■ Required work:
[1] For each statement, say yes or no to whether the kidney nephron text agrees with it, and quote the words of the text that decide it. (a) Aldosterone is called the sodium saver. (b) The cells in the Loop of Henley are open to sodium. (c) Pumps use energy to move substances against concentration gradients.
[2] Carry on the kidney nephron text from its final sentence.

■ Extract:

- Opening Delimiter -

Kidney Nephron – the filter in the kidney
The electrolytes sodium and potassium are controlled by the kidney. And diseases involving sodium and potassium usually involve the kidney.
The Nephron – selectively decides what to keep, or get rid of if toxic or in excess quantity.
BOWMENS CAPSULE – COFFEE FILTER
The blood vessels interface with bowmen’s capsule and start the filtering. It works like a coffee filter. The holes in the filter are smaller than the larger molecules it wants to filter out. Like potassium, sodium, calcium, urea, and many other things allowed through the filter the rest stays in the blood.
Next the lope of Henley and the tubule will selectively separate out what it want’s to keep and dump back into the blood, or leave them in the urinary tubule so you can urinate it out.
Flowing down the tubules the concept of a concentration gradient is used. Particles of a greater concentration flow to a lesser concentration until they are equal on both sides.
LOOP OF HENLEY
The arterioles are what make up the other side of the concentration gradient. The arterioles have blood in them, and the tubules have the filtrate in them, filtered through the coffee filter. The Loop of Henley is where the concentration gradient is established. The concentration is getting greater because you loose water. The cells in the loop are permeable or open to water, not sodium, potassium, calcium, and everything we don’t want in our body. On the upside of the Loop of Henley there are channels or transporters. These co-transporters use energy to selectively move things in the right direction.
Next is the Convoluted Tubule
In the convoluted tubule there are pumps. Pumps use energy to move substances against concentration gradients. There pumps use Aldosterone. Aldosterone is the sodium saver. Where there is sodium there is going to be water, so it you increase ingestion of sodium you increase the storage of water.
FILTRATION REABSORPTION SECREATION EXCREATION
The above picture shows areas of filtration reabsorption, secretion, reabsorption, and excretion. Secretion takes place where we move a product from the blood back into the tubule. Secretion is shown in the diagram by the blue box with the letter ‘S’.

- Closing Delimiter -

■ Supplied data:

- Opening Delimiter -

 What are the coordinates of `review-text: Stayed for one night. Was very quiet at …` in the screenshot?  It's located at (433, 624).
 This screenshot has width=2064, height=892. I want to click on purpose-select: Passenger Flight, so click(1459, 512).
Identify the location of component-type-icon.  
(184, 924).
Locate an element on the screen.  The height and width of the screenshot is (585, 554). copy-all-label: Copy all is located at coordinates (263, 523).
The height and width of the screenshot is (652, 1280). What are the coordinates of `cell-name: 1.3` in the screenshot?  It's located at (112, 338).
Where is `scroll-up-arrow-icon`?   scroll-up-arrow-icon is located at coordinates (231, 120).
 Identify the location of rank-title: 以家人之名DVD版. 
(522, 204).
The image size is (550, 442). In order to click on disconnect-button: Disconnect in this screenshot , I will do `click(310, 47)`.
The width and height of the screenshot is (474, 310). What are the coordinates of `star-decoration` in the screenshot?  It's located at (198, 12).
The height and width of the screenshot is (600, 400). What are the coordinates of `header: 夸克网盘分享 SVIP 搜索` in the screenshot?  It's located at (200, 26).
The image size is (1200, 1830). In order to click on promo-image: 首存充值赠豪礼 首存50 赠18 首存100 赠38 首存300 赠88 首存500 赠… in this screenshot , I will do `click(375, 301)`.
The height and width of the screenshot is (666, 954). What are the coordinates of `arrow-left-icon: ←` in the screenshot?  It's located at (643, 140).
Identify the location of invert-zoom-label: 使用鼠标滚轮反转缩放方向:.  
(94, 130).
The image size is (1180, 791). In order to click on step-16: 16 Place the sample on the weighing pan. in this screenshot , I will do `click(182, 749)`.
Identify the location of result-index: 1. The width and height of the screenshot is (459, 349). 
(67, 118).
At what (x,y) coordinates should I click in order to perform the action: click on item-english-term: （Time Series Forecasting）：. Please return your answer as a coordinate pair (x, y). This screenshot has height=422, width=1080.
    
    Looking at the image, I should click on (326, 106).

- Closing Delimiter -

■ Your written answers:
[1]
(a) Yes: "Aldosterone is the sodium saver."
(b) No: "The cells in the loop are permeable or open to water, not sodium, potassium, calcium, and everything we don’t want in our body."
(c) Yes: "Pumps use energy to move substances against concentration gradients."

[2]
POTASSIUM AND OTHER AREAS OF ABSORPTION
This diagram show areas for sodium, potassium, and calcium absorption. Therefore any time someone has a kidney disorder their electrolytes will be imbalances. Also if a person takes a diuretic it impacts the permeability of the ascending cells of the loop of Henley so it can’t reabsorb potassium. Therefore you urinate out potassium so there is a higher concentration of potassium in the urine. Different areas are affected with different drugs and these affect reabsorption.
SODIUM REGULATION IN THE BODY
Starting with the pituitary gland. The kidneys and pituitary work together. If we have to much sodium in the body the posterior pituitary is told by the brain. This tells the posterior pituitary to stop releasing anti diuretic hormones. This controls the amount you urinate. ADH, antidiuretic hormone decreases urination. The Adrenal Gland produces Aldosterone. Aldosterone is also inhibited as its the sodium saver. This changes the permeability of the cells in the nephron. When sodium is not reabsorbed water is going to follow that. So there will be an increase in sodium and water in the urine and a decrease in blood volume in the nephron. Remember sodium being inhibited means aldosterone is inhibited.
Calcium is regulated by the thyroid gland. If you have too much calcium the thyroid gland releasers calcitonin. If you have too little calcium in the BLOOD the parathyroid gland releases parathyroid hormone that results in cannibalizing the bones to bring calcium back into the blood. That’s WHY HAIR TISSUEMINERAL ALANYSIS shows these relationships before you start to get osteoporosis.
Dietary phosphorus is readily absorbed in the small intestine, and in healthy individuals, excess phosphorus is excreted by the kidneys under the regulatory action of the endocrine hormones: parathyroid hormone (PTH), vitamin D, and fibroblast growth factor-23. The acute regulation of blood calcium and phosphorus concentrations is controlled through the actions of PTH and the active form of vitamin D. A slight drop in blood calcium levels (e.g., in the case of inadequate calcium intake) is sensed by the parathyroid glands, resulting in their increased secretion of PTH, which rapidly decreases urinary excretion of calcium but increases urinary excretion of phosphorus and stimulates bone resorption. This results in the release of bone mineral (calcium and phosphate) — actions that restore serum calcium concentrations.